- **Textauszug**:
Ausgehend von der Diskussion auf dem Digitalisierungskongress wäre meine Vision einer smarten grünen Partei eine, die das tut, was sie auch heute schon tut, nämlich digitale Werkzeuge da einzusetzen, wo diese einen Mehrwert haben, nur etwas systematischer und strategischer – und vielleicht an einigen Punkten ergänzt um Dinge, die „analog“ nicht oder nur mit sehr großem Aufwand möglich sind. Mitgliederbefragungen und strukturierte Diskussionen, kollaborative Textarbeit und ein leicht zugängliches Wissensmanagement könnten solche Punkte sein. Das heißt nicht, dass es diese heute nicht gibt – nur finden sie nicht systematisch statt. Teilweise werden dafür Werkzeuge eingesetzt, die nicht dafür gedacht sind oder Nachteile mit sich bringen. Und vielen Parteimitgliedern und Gliederungen sind diese Werkzeuge möglicherweise noch nicht bekannt. Hier gibt es also Arbeit für die Taskforce zur digitalen Beteiligung, die Michael Kellner eingesetzt hat.
Verschlafen Parteien die digitale Revolution in ihrer eigenen Organisationsstruktur?
Damit bin ich bei meiner Verwunderung über Schober et al. (2015) angelangt. Die nennen diverse Beispiele dafür, dass Digitalisierung das Leben, die Wirtschaft, die Verwaltung einfacher macht und schreiben dann:
„Klug eingesetzt, können digitale Instrumente die Arbeits- und Organisationsroutinen in Parteien um ein Vielfaches vereinfachen. So etwa in Belangen des Mitgliederdatenmanagements, der internen Debattenorganisation und der Koordinierung von Freiwilligen-Engagement.“ (Schober et al. 2015: 2)
Interessanterweise sind Mitgliederdatenmanagement (bei „Grüns“ heißt die entsprechende Software Sherpa) und die Koordinierung des Engagements von Freiwilligen („Meine Kampagne“) gerade Bereiche, in denen zumindest Bündnis 90/Die Grünen schon sehr smart sind. Es würde mich wundern, wenn andere Parteien hier hinterherhinken. Und die „interne Debattenorganisation“ – tja, was sind „interne Debatten“?

- **Zu erledigen**:
1. Schreib aus dem Text über digitale Werkzeuge in Parteien den Abschnitt wörtlich ab, der mit den Worten „Verschlafen Parteien die“ anfängt und mit „al. 2015: 2)“ aufhört.
2. Setz den Text über digitale Werkzeuge in Parteien nach seinem letzten Satz fort.

- **Datenteil**:

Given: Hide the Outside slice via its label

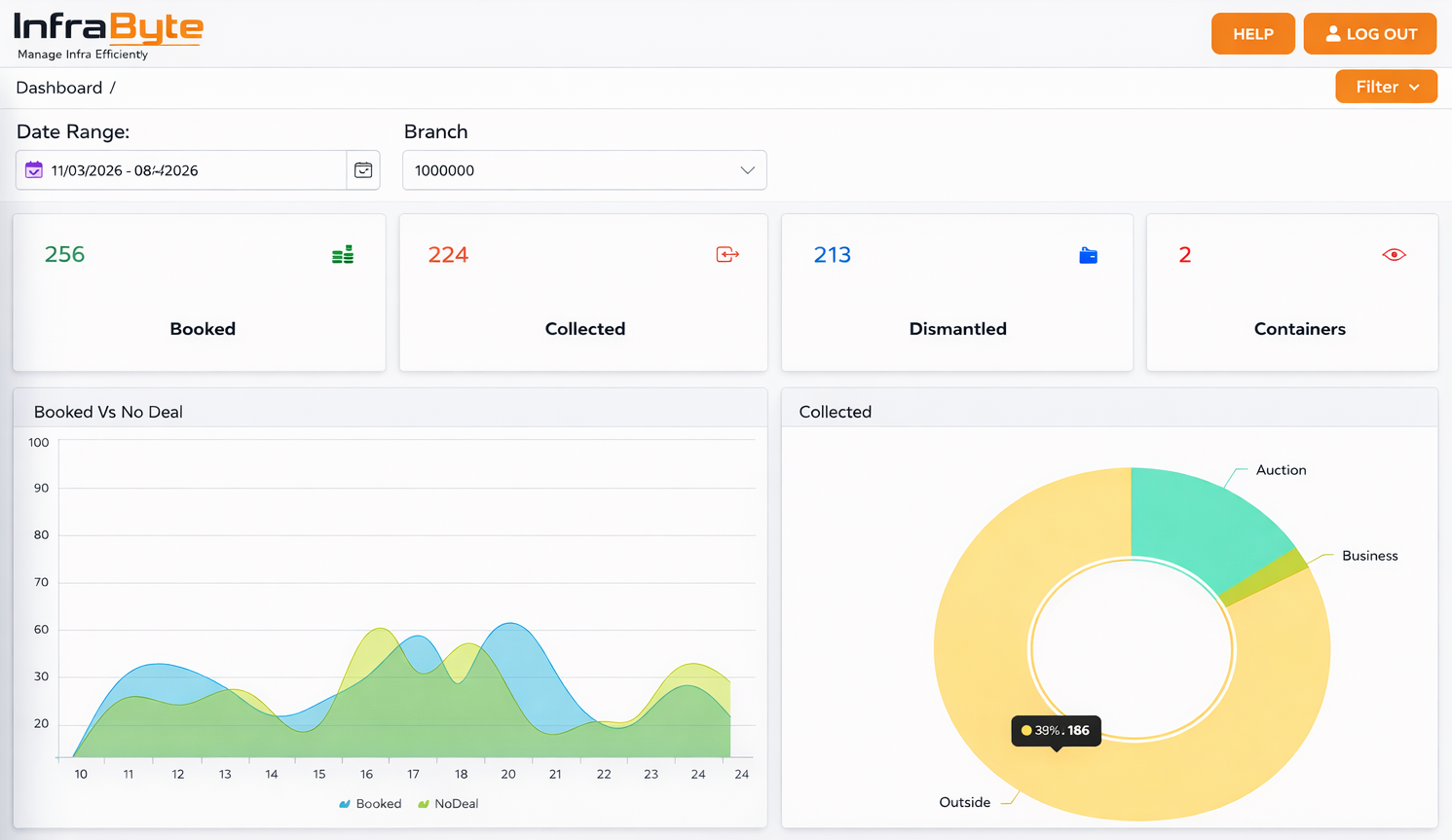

- **Ergebnisse je Aufgabe**:
1.
Verschlafen Parteien die digitale Revolution in ihrer eigenen Organisationsstruktur?
Damit bin ich bei meiner Verwunderung über Schober et al. (2015) angelangt. Die nennen diverse Beispiele dafür, dass Digitalisierung das Leben, die Wirtschaft, die Verwaltung einfacher macht und schreiben dann:
„Klug eingesetzt, können digitale Instrumente die Arbeits- und Organisationsroutinen in Parteien um ein Vielfaches vereinfachen. So etwa in Belangen des Mitgliederdatenmanagements, der internen Debattenorganisation und der Koordinierung von Freiwilligen-Engagement.“ (Schober et al. 2015: 2)

2.
Das ist gar nicht so einfach zu beantworten, weil Parteien vielschichtige und multipolare Organisationen sind. Es gibt Debatten innerhalb einzelner Einheiten (teilweise organisiert, teilweise unorganisiert), es gibt große, die ganze Partei mitnehmende Debatten – die dann mit Instrumenten wie Fachkonferenzen, Online-Textarbeit, Parteitagsanträgen, Parteitagen – geführt werden, und es gibt nicht zuletzt die großen gesellschaftlichen Debatten, die Parteien natürlich nicht kalt lassen. Selbstverständlich tragen auch Meinungsäußerungen von Parteiakteuren in alten und neuen (und ganz neuen) Medien zum Diskurs und damit zur Debatte bei. Das alles mit einem Tool „organisieren“ zu wollen, wäre aus meiner Sicht ein vermessener Anspruch – und ein Vorhaben, das nur scheitern kann.
Schober et al. (2015) nennen nun einige der Experimente, die Parteien in den letzten 15 Jahren unternommen haben. Sie stellen – zu Recht – fest, dass Ernüchterung eingetreten ist:
„Die Erfahrungen mit den ersten Gehversuchen sind also durchaus gemischt, Euphorie hat sich nirgends breit gemacht. Trotz guter vereinzelter Ansätze herrscht Ernüchterung mit Blick auf die übergreifende Integration des digitalen Fortschritts in das Parteileben.“ (Schober et al. 2015: 2)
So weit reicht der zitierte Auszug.